[DATASET EXCERPTS]

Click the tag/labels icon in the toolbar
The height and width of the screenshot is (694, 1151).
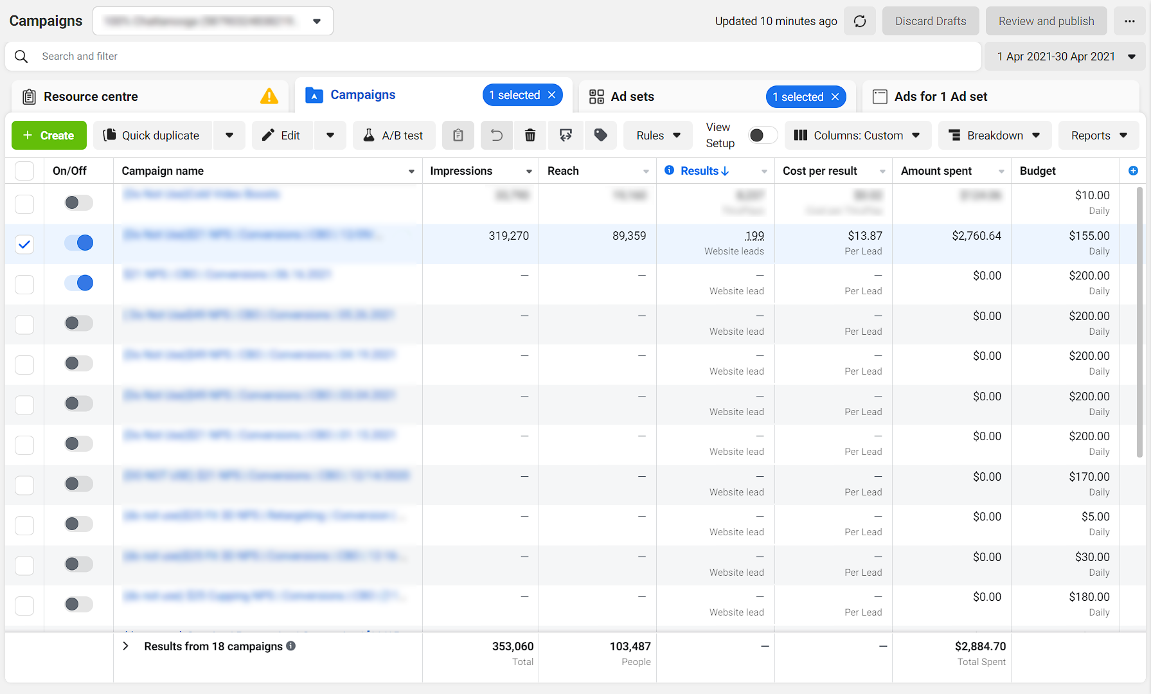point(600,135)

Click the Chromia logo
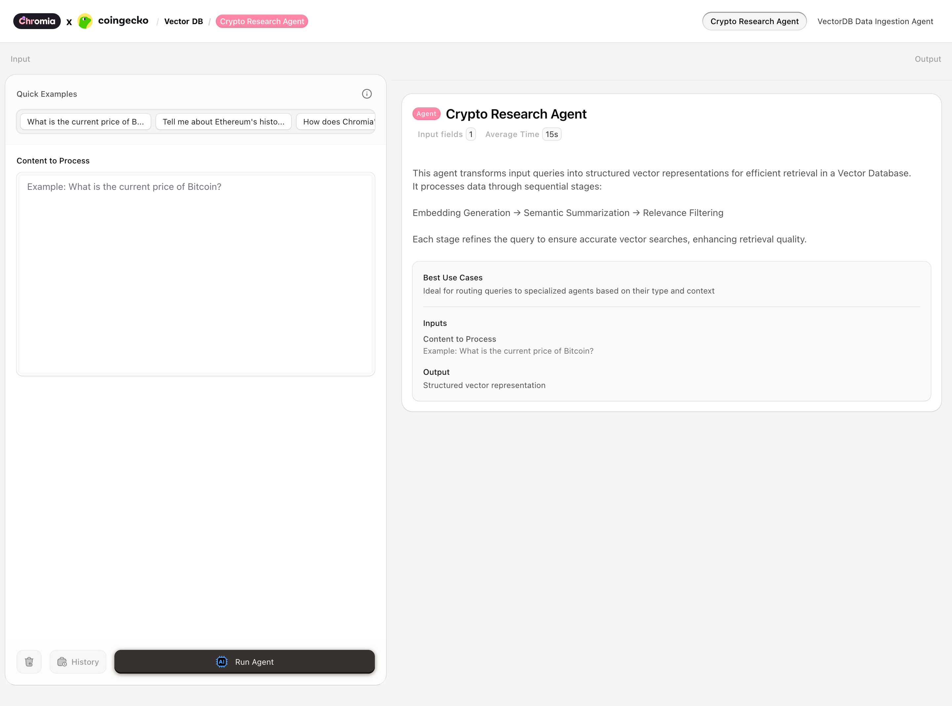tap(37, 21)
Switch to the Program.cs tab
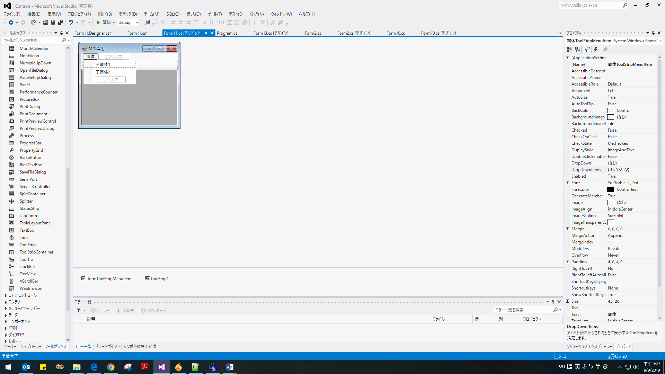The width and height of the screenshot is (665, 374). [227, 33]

[/DATASET EXCERPTS]

[ACTIVITY]: If a record contains a picture, leave the picture out; repeat the record itself exactly.

[TASK RESPONSE]:
Click the tag/labels icon in the toolbar
The height and width of the screenshot is (694, 1151).
point(600,135)

Click the Chromia logo
tap(37, 21)
Switch to the Program.cs tab
The width and height of the screenshot is (665, 374). [227, 33]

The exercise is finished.